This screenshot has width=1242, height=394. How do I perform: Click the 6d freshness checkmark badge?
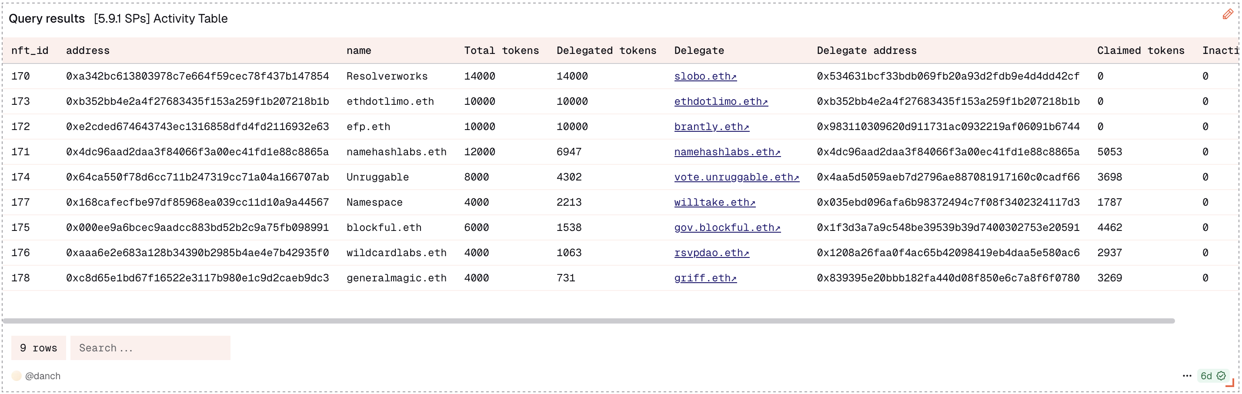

*****

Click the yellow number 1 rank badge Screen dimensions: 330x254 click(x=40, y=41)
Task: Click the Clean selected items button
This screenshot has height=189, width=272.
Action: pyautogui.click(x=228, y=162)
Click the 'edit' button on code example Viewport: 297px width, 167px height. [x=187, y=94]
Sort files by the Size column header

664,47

*****

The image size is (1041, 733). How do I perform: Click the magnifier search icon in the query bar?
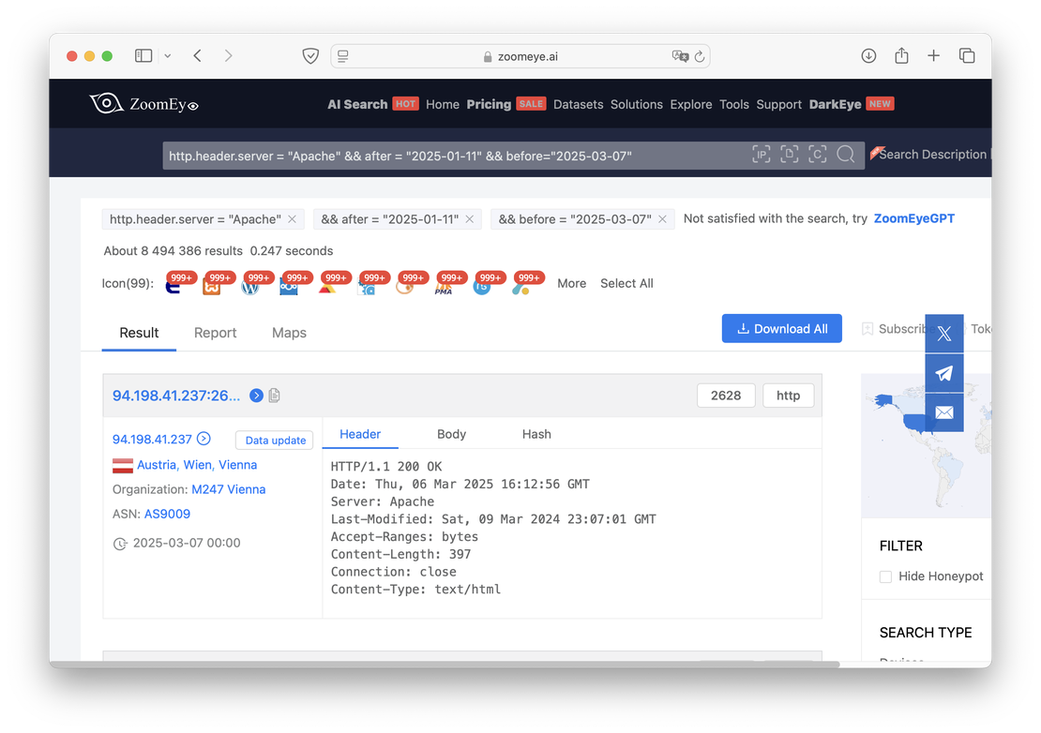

*****

BRIEF:
Which lines in the material contain the word "badge"? Pull each of them out.

ANSWER BELOW:
This screenshot has width=1242, height=394. How do I perform: Click the 6d freshness checkmark badge?
Click the yellow number 1 rank badge Screen dimensions: 330x254 click(x=40, y=41)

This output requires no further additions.